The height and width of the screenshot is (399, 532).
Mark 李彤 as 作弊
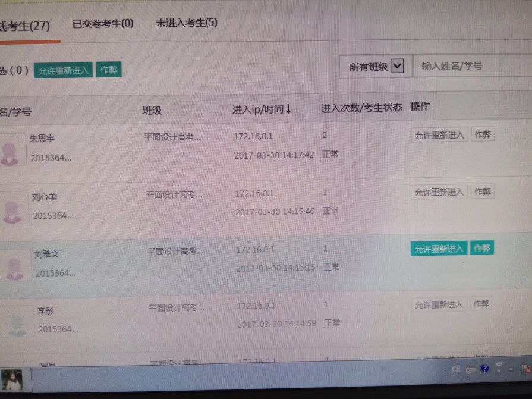pyautogui.click(x=481, y=304)
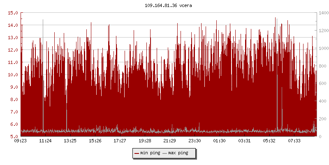Click the 10.0 value on left axis
The width and height of the screenshot is (329, 165).
point(13,75)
****************
*Goal:*
Write out every line of the records above without changing anything, and omit the pictures.

*Full answer:*
The height and width of the screenshot is (399, 532).
Mark 李彤 as 作弊
pyautogui.click(x=481, y=304)
Click the 10.0 value on left axis
The width and height of the screenshot is (329, 165).
point(13,75)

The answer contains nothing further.